In deze uitspraak van de Rechtbank Den Haag, enkelvoudige kamer, wordt het beroep van eiser tegen het besluit van de minister van Asiel en Migratie beoordeeld. Eiser had op 9 november 2024 een opvolgende asielaanvraag ingediend, die door de minister niet-ontvankelijk werd verklaard. De rechtbank behandelt de zaak op 13 december 2024, waarbij eiser en zijn gemachtigde, alsook de gemachtigde van de minister aanwezig zijn. De rechtbank concludeert dat de minister eiser voldoende gelegenheid heeft geboden om zijn aanvraag toe te lichten, maar dat eiser geen nieuwe elementen heeft aangedragen die zijn aanvraag zouden kunnen onderbouwen.
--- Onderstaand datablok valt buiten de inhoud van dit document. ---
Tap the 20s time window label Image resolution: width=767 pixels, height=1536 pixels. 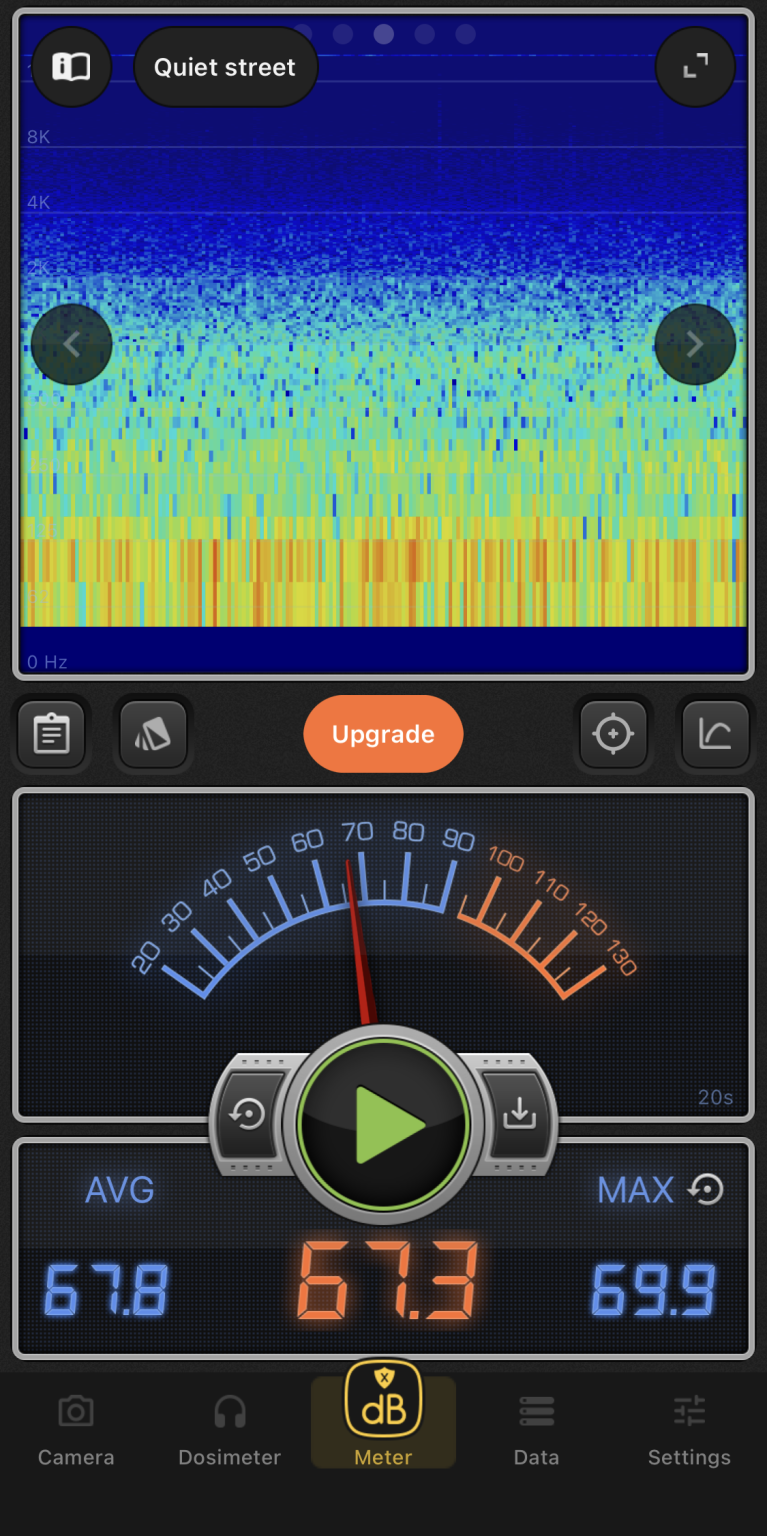(x=715, y=1097)
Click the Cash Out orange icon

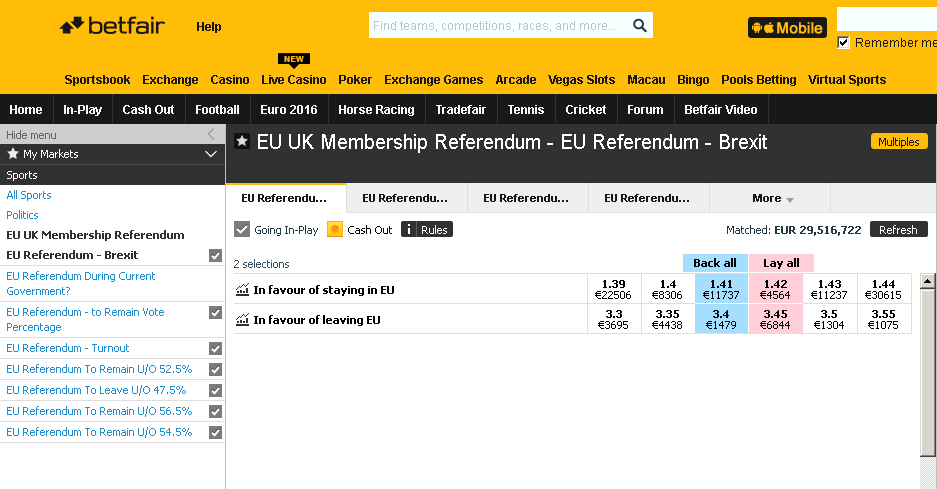pyautogui.click(x=335, y=230)
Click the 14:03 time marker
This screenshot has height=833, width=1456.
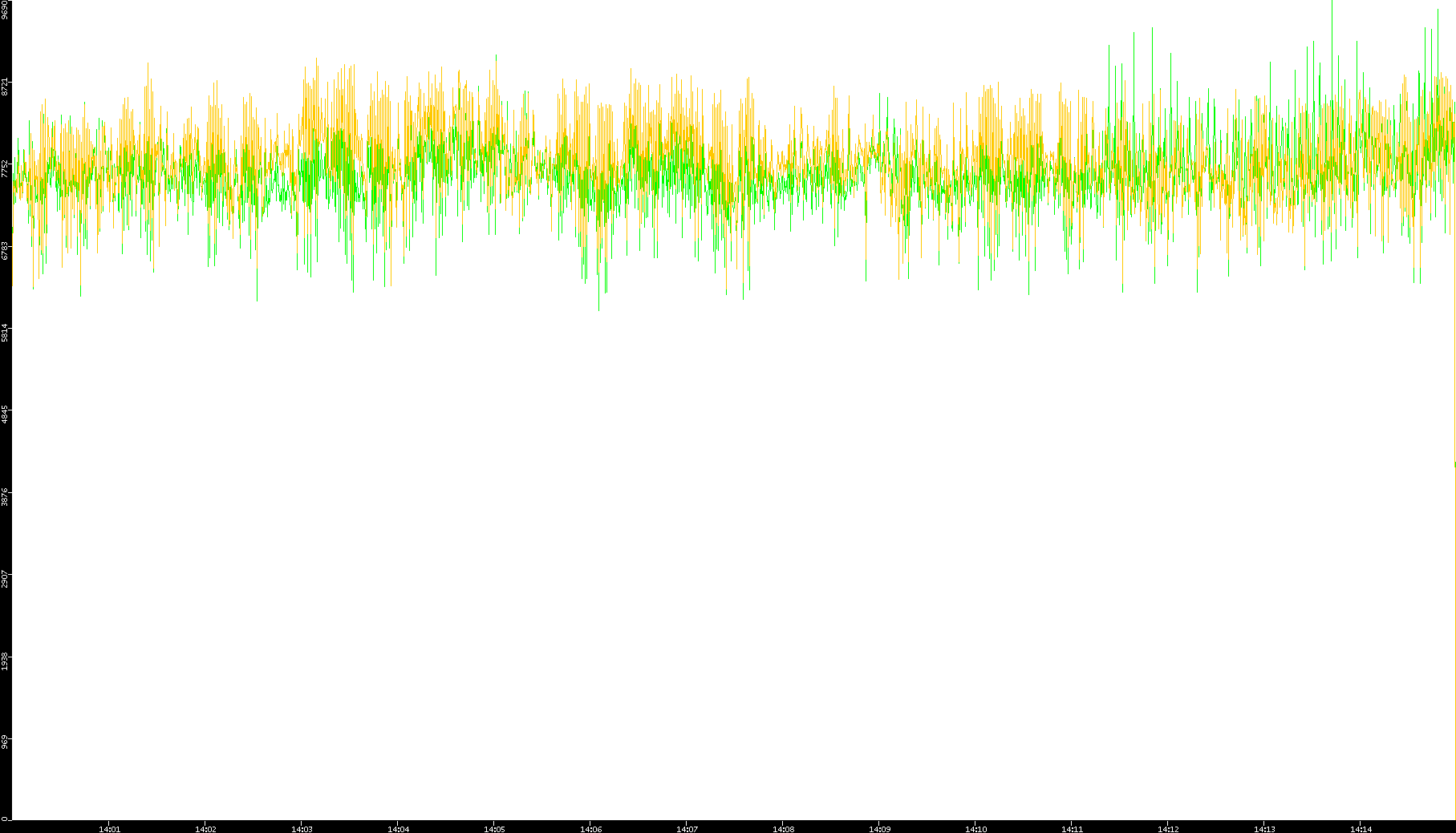pos(302,829)
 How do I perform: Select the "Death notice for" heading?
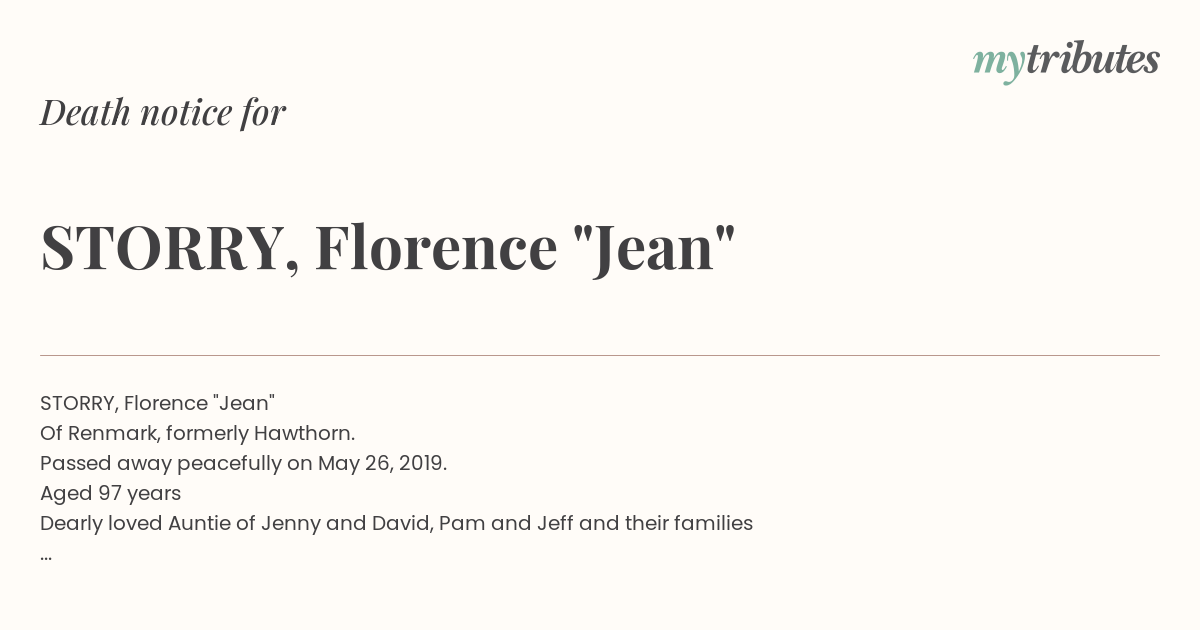click(x=163, y=112)
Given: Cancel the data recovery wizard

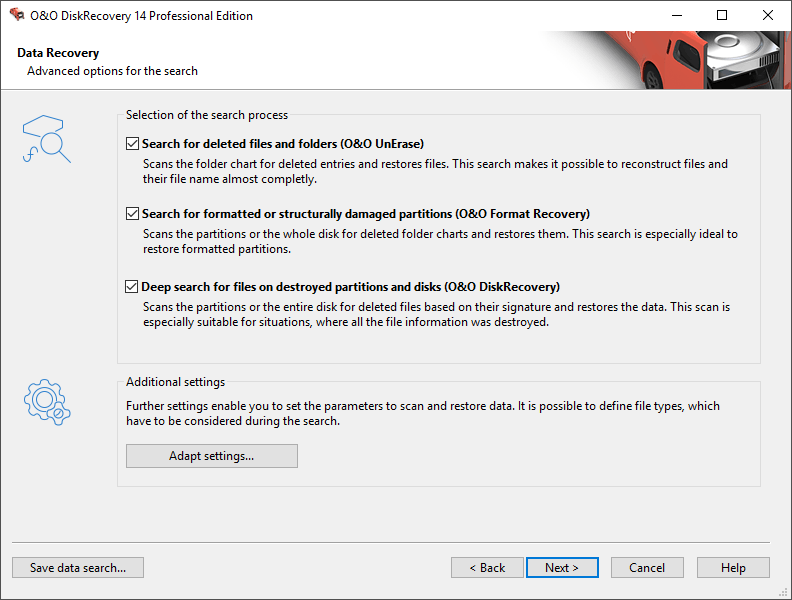Looking at the screenshot, I should [647, 568].
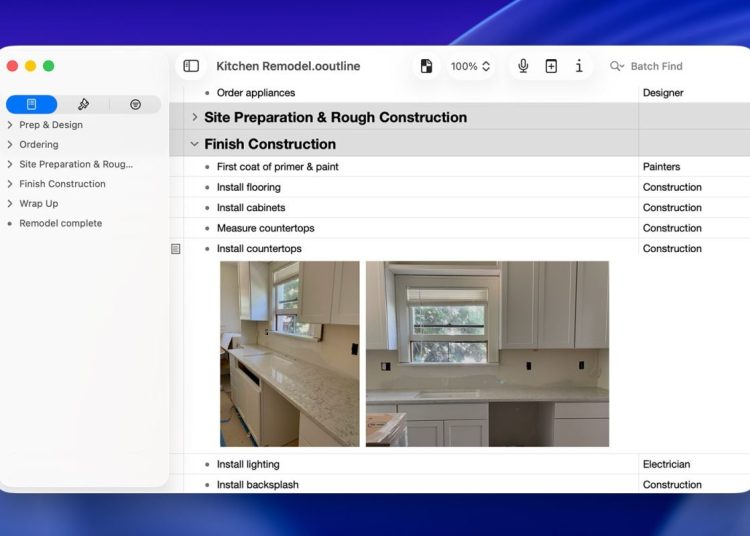This screenshot has height=536, width=750.
Task: Switch to the filter sidebar tab
Action: click(135, 104)
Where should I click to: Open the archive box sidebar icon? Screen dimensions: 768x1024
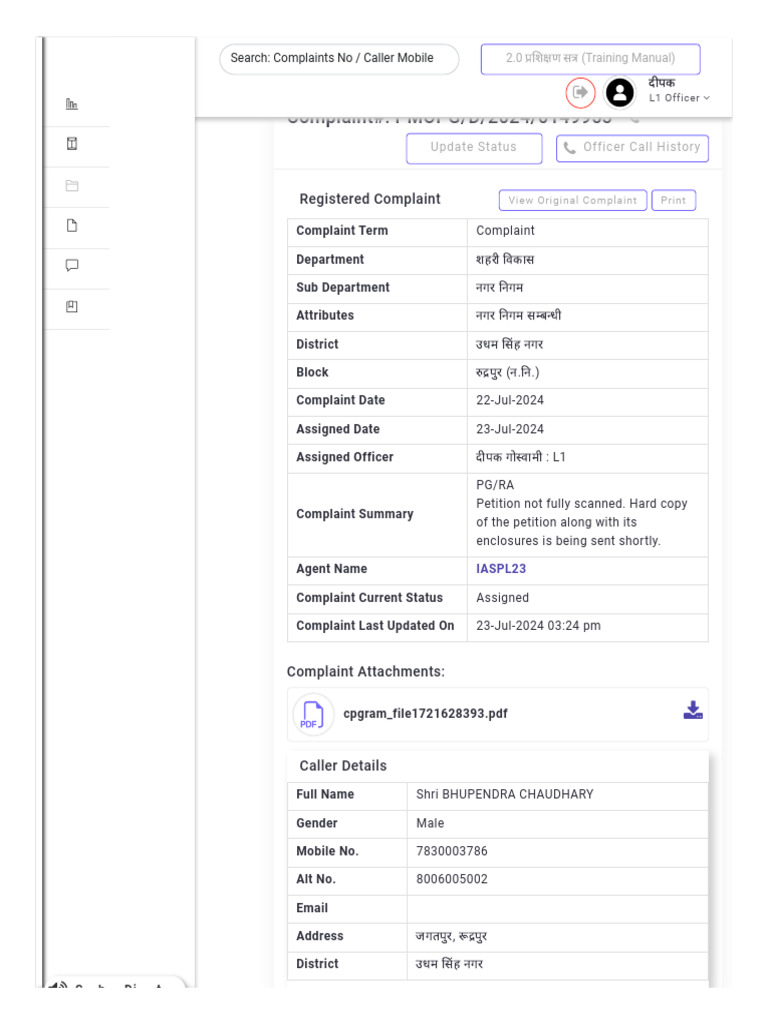tap(72, 144)
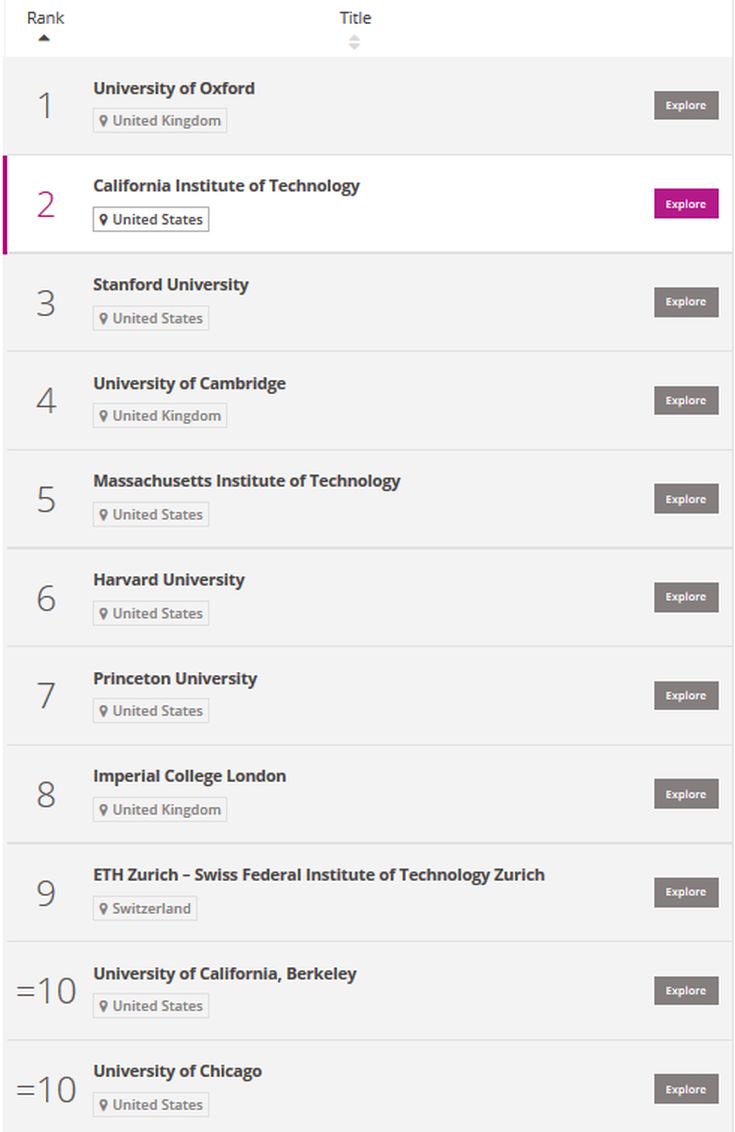Explore Stanford University
Image resolution: width=735 pixels, height=1132 pixels.
click(686, 302)
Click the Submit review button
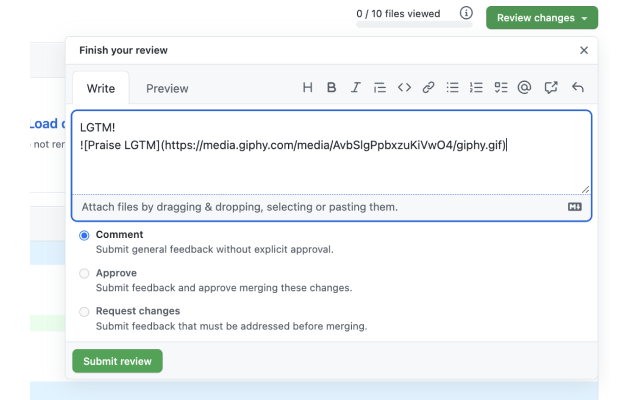 pos(117,361)
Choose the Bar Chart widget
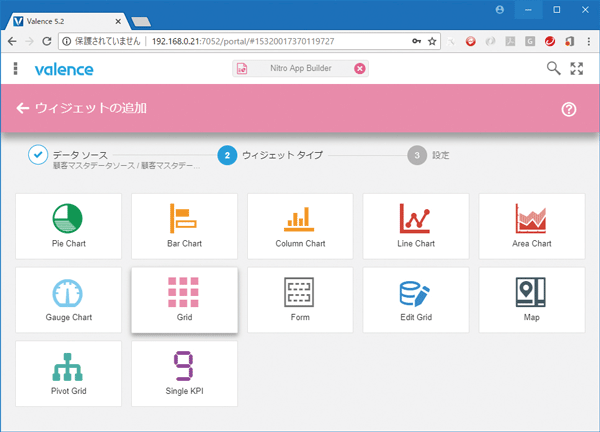The height and width of the screenshot is (432, 600). (184, 226)
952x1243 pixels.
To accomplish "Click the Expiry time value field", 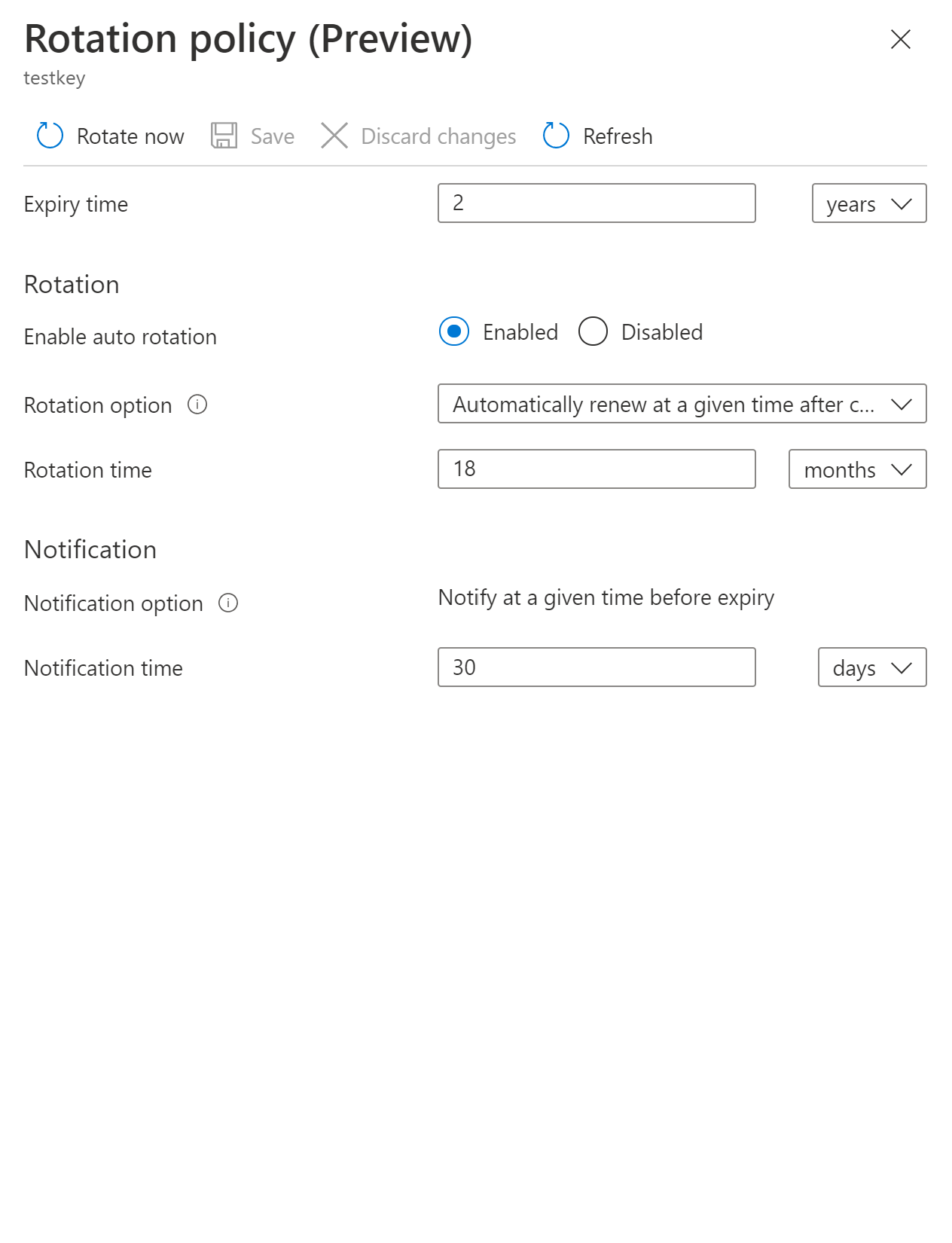I will coord(597,203).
Eiser had eerder asielaanvragen ingediend, waarvan de laatste op 29 juli 2020 werd afgewezen. De minister had toen geoordeeld dat de verklaringen van eiser over zijn homoseksualiteit ongeloofwaardig waren en dat Senegal als veilig land van herkomst kon worden beschouwd. Eiser diende op 21 oktober 2024 opnieuw een aanvraag in vanuit vreemdelingenbewaring, maar tijdens de gehoren op 1 en 4 november 2024 weigerde hij inhoudelijk te verklaren over zijn aanvraag, onder andere vanwege zijn psychische toestand.
De rechtbank oordeelt dat de minister terecht heeft geconcludeerd dat er geen nieuwe feiten of omstandigheden zijn die de opvolgende aanvraag rechtvaardigen. Eiser heeft niet aangetoond dat hij niet in staat was om gehoord te worden, en de minister heeft het advies van MediFirst, dat bevestigde dat eiser gehoord kon worden, op juiste wijze in zijn besluitvorming betrokken. De rechtbank verklaart het beroep ongegrond en bevestigt de niet-ontvankelijkheid van de asielaanvraag.